Direction 1 | Copy the text of the Dataflow workshop announcement word for word, between "Workshop: Implement a" and "a retail demo!", inclusive.
Direction 2 | According to the Dataflow workshop announcement, which programming language will the labs be written in?

Extracted text |
Workshop: Implement a streaming data pipeline with Google Cloud Dataflow

(Aug-25 16:00 UTC)

Join us for an exciting workshop to see Google Cloud Dataflow applied to a real life application with a retail demo!

The first part of the workshop will provide an overview of Google Cloud Dataflow (Google’s fully managed scalable Apache Beam runner) followed by an in-depth simulation of a retail application that will showcase the powerful features of Dataflow.

The second part of the workshop will consist of hands-on labs where participants will interact with a real Google Cloud project and implement a Google Cloud Dataflow pipeline. You will build a batch Extract-Transform-Load pipeline in Apache Beam from scratch, which takes data from Google Cloud Storage and writes it to Google BigQuery. You will also run and build the pipeline on Google Cloud Dataflow. The pipeline will introduce the concepts of ParDo, Beam Schemas, Pcollections, and IO transforms in Beam using a weblog scenario.


  • Level: Beginner/Intermediate.
  • Labs will be written in Java, attendees should have rudimentary knowledge of Java and/or other similar languages, building tools like Maven and basic knowledge of cloud platforms.

Provided data |
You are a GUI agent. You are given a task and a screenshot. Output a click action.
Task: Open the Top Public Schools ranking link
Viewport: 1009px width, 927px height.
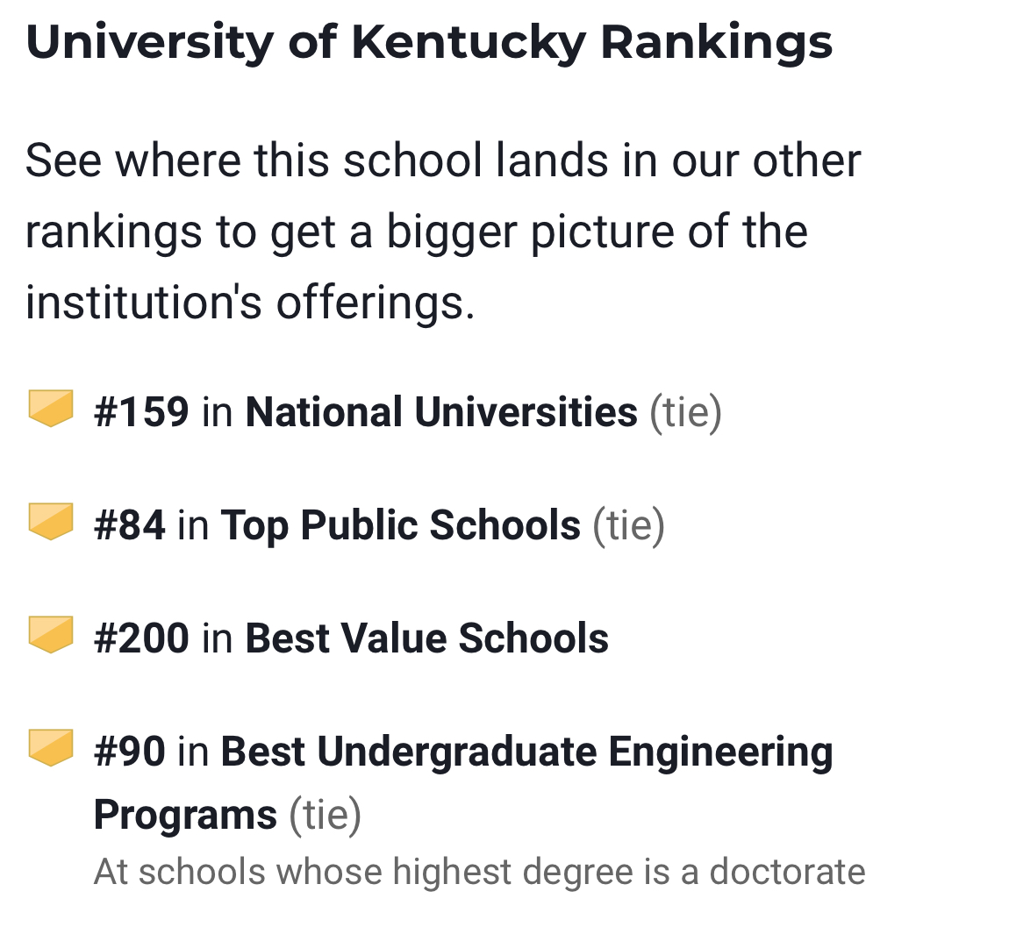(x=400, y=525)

Task response 1 |
Workshop: Implement a streaming data pipeline with Google Cloud Dataflow

(Aug-25 16:00 UTC)

Join us for an exciting workshop to see Google Cloud Dataflow applied to a real life application with a retail demo!

Task response 2 | Java